Data records:
+-------+
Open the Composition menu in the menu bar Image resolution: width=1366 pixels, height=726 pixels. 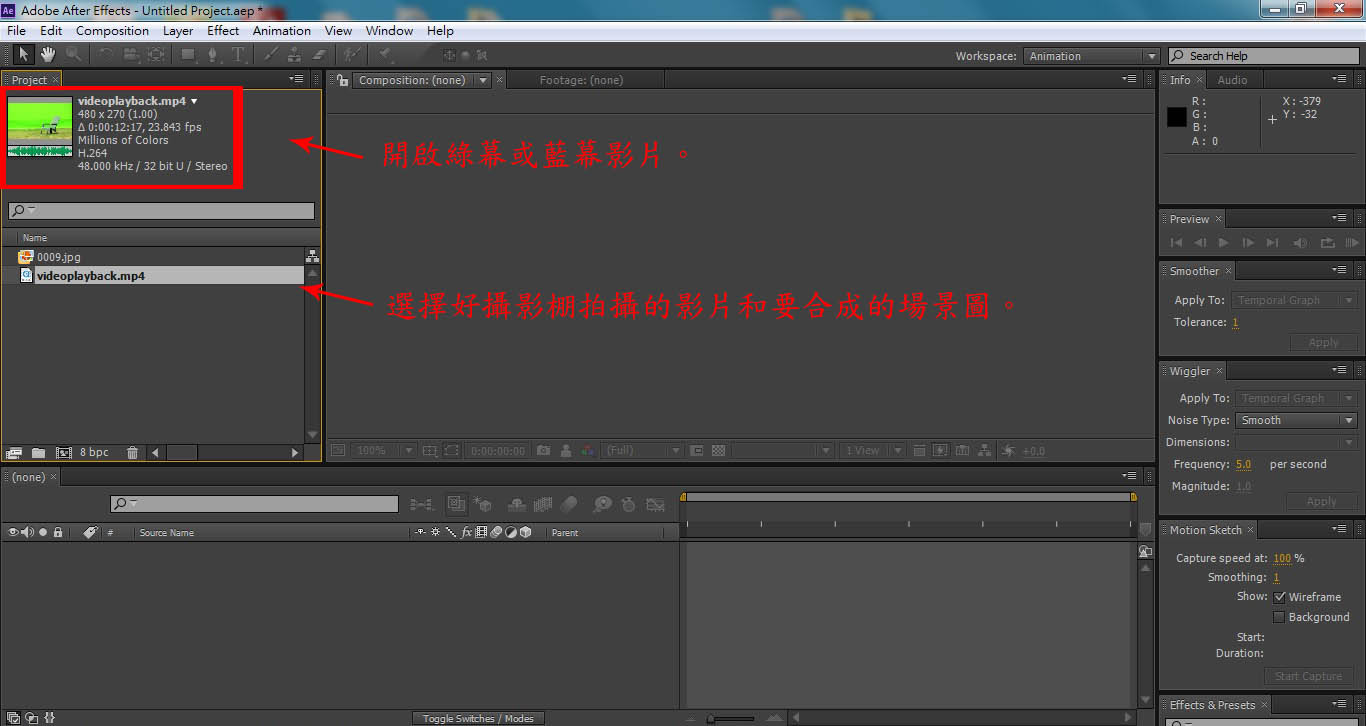click(112, 31)
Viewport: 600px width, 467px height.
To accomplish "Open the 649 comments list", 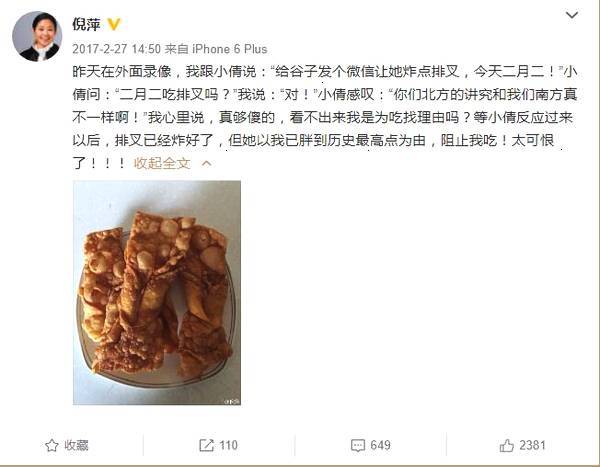I will [x=380, y=445].
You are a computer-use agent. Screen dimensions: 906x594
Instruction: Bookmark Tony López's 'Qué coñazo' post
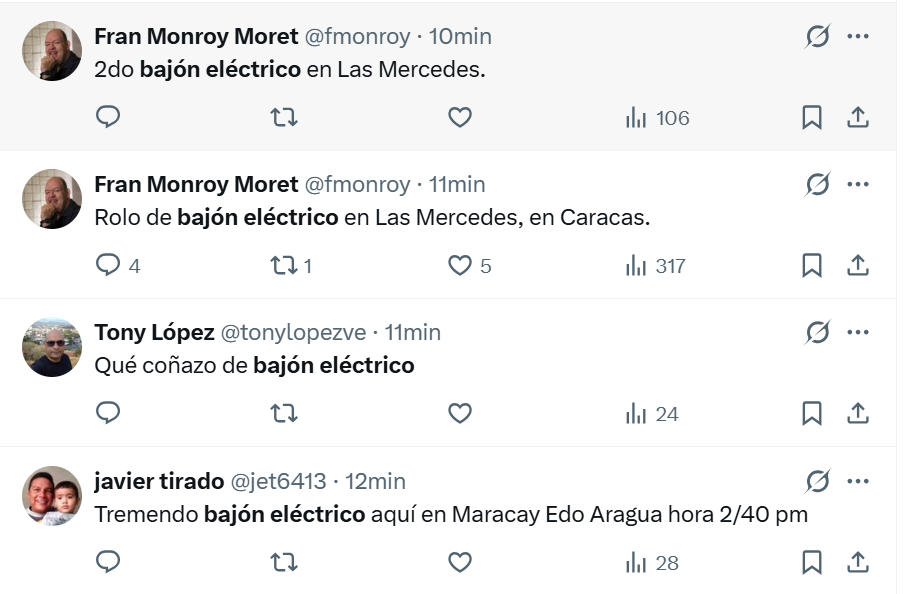click(x=812, y=414)
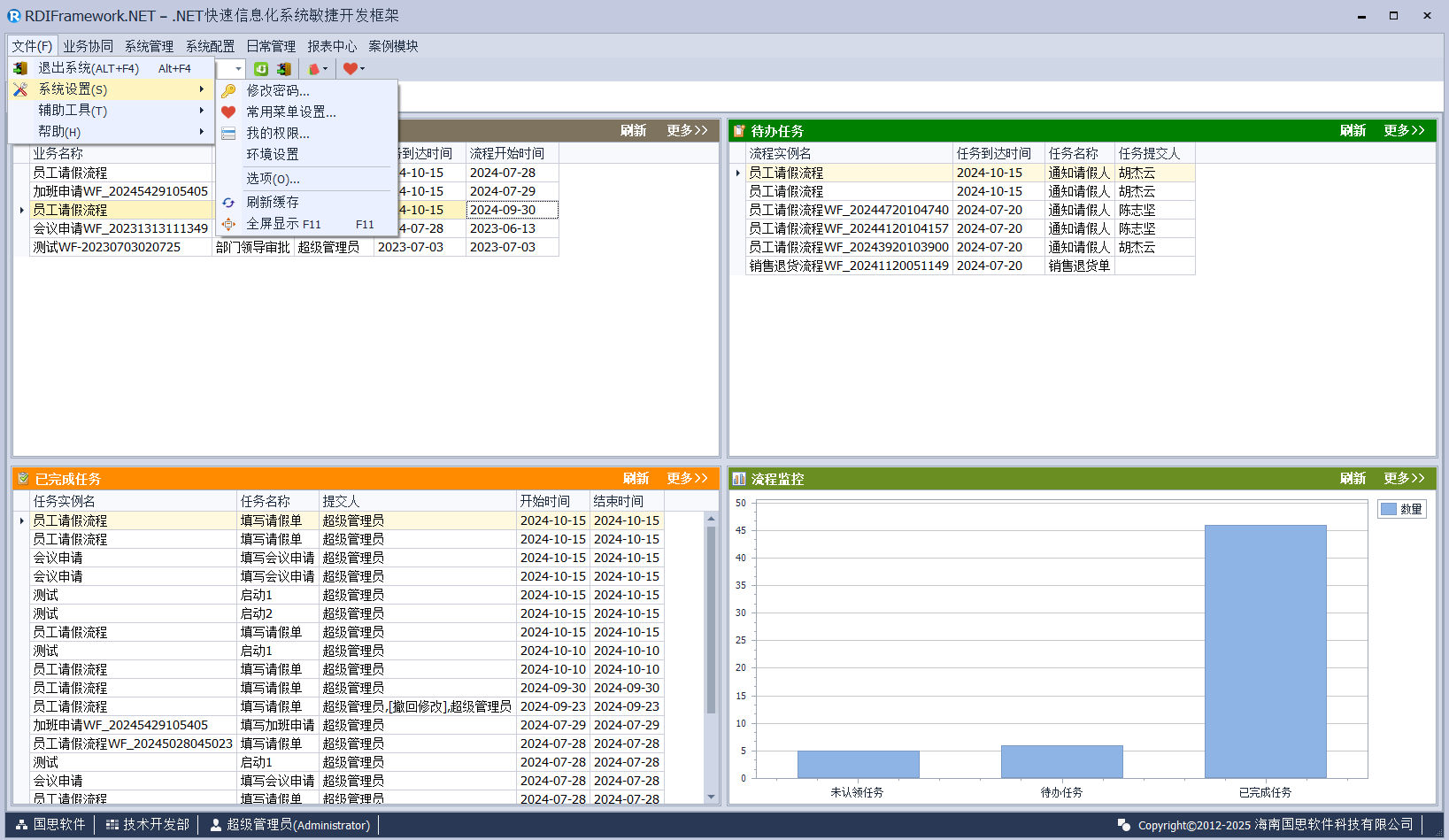Open the colored tags skin dropdown in toolbar
The height and width of the screenshot is (840, 1449).
pyautogui.click(x=318, y=69)
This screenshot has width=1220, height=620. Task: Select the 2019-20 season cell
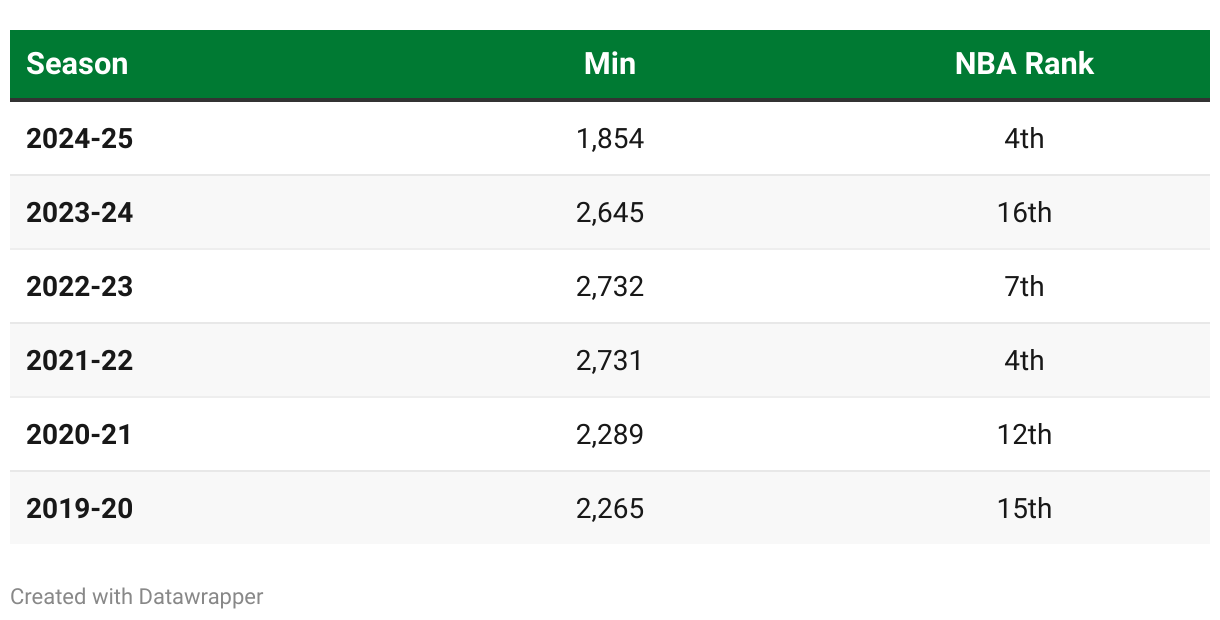click(80, 509)
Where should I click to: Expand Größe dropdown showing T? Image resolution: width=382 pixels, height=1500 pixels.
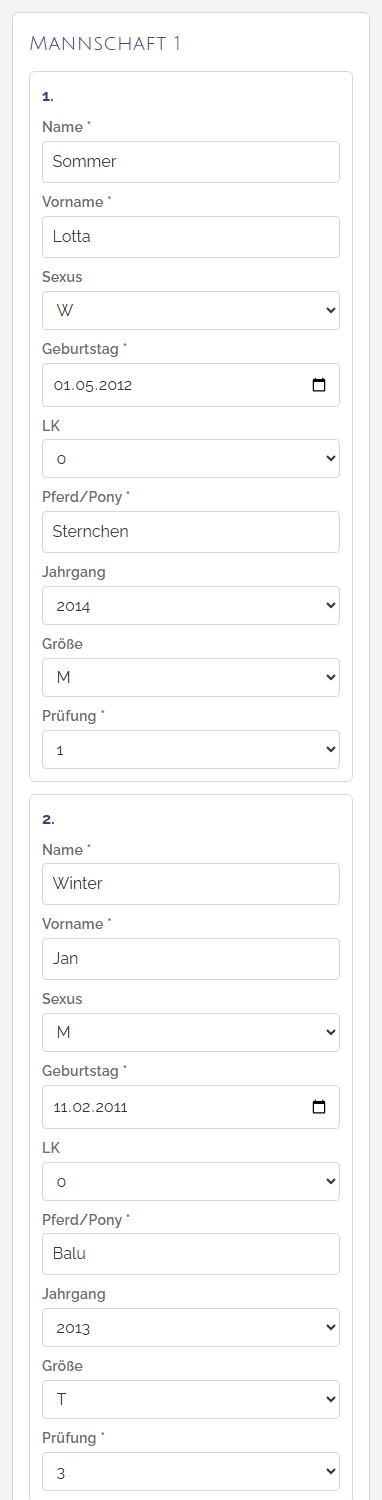191,1400
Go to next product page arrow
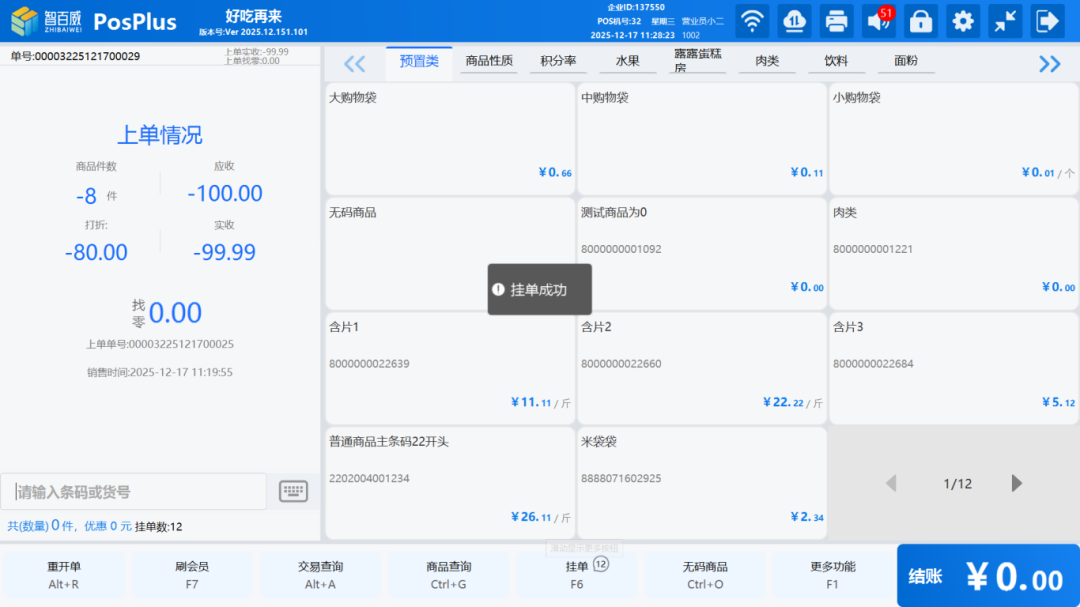1080x607 pixels. click(x=1017, y=484)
+-------+
Exercise. The line containing "This screenshot has" and all lines after it, through the last line of the records, should be returned exactly. Omit the pictures.

Written answer.
This screenshot has width=1220, height=620. Task: Select the 2019-20 season cell
click(80, 509)
Where should I click to: Expand Größe dropdown showing T? Image resolution: width=382 pixels, height=1500 pixels.
191,1400
Go to next product page arrow
1080x607 pixels. click(x=1017, y=484)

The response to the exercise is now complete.